_Task material_
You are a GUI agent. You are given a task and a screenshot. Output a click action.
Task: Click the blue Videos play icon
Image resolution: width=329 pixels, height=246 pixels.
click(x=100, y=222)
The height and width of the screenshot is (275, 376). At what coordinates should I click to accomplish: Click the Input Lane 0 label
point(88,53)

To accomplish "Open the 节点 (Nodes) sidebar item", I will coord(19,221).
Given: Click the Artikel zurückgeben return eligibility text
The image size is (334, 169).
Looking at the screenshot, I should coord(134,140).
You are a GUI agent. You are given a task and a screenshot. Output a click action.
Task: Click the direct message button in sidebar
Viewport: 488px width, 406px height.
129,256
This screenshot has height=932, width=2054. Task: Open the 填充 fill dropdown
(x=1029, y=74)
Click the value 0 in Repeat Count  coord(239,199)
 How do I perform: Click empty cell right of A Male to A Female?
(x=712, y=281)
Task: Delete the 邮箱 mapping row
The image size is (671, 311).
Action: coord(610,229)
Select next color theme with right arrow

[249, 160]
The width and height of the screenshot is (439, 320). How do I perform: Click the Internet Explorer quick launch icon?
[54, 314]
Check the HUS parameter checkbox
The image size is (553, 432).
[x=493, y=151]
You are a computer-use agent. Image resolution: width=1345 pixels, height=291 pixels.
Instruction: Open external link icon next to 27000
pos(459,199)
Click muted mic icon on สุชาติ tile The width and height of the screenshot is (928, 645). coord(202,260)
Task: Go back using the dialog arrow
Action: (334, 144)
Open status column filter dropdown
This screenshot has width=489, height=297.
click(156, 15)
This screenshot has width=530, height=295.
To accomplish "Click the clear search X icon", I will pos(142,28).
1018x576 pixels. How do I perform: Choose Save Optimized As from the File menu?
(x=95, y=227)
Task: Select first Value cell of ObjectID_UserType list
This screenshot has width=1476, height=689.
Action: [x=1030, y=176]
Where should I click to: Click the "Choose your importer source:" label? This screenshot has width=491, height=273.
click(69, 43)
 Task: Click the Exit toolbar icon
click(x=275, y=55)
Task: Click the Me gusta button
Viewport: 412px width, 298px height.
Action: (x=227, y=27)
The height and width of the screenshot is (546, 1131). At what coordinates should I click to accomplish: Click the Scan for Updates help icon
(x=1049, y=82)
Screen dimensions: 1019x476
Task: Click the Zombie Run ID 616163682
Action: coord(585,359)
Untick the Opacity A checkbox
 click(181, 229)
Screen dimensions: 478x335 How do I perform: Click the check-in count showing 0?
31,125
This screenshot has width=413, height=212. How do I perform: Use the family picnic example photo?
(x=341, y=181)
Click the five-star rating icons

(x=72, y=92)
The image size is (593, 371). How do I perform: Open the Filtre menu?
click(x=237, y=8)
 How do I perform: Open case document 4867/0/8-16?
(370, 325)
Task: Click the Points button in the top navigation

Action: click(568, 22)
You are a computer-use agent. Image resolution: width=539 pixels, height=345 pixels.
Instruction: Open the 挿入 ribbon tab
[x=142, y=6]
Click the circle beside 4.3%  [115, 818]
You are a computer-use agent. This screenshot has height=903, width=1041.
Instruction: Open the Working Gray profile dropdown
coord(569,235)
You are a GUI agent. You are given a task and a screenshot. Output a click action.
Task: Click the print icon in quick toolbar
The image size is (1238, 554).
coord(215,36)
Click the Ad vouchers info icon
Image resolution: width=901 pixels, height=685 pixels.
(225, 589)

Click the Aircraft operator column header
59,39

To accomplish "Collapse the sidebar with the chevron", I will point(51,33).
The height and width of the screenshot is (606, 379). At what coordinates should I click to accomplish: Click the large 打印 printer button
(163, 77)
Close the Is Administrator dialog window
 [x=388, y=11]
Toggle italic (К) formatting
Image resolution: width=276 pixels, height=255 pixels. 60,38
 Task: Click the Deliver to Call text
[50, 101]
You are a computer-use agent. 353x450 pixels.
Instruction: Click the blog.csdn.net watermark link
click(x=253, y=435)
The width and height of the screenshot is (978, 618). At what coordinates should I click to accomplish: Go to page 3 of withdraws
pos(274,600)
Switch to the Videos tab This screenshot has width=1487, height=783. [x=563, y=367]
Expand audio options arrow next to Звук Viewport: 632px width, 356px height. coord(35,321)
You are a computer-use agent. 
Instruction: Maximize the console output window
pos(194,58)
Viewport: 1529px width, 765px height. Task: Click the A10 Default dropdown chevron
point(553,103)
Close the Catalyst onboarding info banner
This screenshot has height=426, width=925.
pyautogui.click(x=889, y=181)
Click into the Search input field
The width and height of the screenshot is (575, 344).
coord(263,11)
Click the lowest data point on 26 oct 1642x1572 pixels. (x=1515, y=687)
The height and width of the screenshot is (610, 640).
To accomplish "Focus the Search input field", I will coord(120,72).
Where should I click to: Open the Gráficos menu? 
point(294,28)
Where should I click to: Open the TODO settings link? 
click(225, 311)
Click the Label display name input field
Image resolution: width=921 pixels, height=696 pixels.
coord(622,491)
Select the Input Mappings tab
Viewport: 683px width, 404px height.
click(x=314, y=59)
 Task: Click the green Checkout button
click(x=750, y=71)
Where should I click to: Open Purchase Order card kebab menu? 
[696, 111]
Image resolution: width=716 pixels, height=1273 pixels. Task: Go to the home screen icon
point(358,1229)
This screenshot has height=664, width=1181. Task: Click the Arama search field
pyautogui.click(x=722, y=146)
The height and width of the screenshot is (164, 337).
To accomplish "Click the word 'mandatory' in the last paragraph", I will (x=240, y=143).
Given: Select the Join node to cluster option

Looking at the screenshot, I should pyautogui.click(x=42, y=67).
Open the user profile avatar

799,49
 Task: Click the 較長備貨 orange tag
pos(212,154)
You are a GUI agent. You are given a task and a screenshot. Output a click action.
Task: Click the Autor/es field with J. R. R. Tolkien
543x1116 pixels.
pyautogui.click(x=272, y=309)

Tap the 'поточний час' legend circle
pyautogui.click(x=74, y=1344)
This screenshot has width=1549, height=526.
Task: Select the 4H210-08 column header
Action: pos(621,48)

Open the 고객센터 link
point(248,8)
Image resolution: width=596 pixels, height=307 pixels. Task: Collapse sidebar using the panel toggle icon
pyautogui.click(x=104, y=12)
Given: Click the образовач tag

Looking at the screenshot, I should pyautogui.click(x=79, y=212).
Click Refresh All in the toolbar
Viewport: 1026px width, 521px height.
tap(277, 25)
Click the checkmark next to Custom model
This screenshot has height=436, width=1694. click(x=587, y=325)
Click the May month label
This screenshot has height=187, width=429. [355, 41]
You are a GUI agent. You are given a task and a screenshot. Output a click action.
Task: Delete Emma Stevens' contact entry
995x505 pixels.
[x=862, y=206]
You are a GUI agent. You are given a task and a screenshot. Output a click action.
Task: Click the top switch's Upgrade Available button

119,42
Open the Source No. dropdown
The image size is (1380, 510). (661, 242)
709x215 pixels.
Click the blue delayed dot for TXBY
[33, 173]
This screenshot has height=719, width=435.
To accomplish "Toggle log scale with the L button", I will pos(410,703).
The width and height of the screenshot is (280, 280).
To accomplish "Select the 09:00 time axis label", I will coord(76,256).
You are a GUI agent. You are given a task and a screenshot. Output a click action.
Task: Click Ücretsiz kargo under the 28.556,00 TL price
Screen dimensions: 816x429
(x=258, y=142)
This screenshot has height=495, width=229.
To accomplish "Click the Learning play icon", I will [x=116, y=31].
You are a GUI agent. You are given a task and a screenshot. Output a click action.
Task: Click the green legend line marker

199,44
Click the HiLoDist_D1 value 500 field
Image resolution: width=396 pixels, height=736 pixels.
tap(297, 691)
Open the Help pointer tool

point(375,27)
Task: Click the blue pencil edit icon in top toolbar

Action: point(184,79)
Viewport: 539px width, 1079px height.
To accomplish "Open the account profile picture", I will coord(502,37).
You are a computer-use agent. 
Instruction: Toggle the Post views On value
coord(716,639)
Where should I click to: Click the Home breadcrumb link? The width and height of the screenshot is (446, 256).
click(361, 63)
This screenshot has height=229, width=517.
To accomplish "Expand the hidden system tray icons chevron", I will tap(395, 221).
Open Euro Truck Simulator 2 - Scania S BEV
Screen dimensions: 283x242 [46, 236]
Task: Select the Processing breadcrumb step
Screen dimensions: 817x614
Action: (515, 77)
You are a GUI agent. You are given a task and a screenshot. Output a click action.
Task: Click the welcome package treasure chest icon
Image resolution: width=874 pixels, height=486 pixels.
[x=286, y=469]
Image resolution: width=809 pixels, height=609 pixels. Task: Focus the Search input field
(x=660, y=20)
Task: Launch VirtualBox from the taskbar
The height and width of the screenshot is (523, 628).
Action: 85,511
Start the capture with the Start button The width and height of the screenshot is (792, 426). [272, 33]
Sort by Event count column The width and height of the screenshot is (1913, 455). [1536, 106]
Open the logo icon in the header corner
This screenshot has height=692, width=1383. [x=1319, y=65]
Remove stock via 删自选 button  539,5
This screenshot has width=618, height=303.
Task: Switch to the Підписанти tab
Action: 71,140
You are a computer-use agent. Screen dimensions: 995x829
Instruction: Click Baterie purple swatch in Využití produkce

_What the task asks_
Return each line of the data where the word "computer" appears.

_Output_
You are a computer-use agent. Image resolution: width=1345 pixels, height=291 pixels.
You are a computer-use agent. Image resolution: width=539 pixels, height=345 pixels.
You are a computer-use agent. This screenshot has height=903, width=1041.
You are a computer-use agent. 353x450 pixels.
You are a computer-use agent. 
You are a computer-use agent. 
You are a computer-use agent. Screen dimensions: 995x829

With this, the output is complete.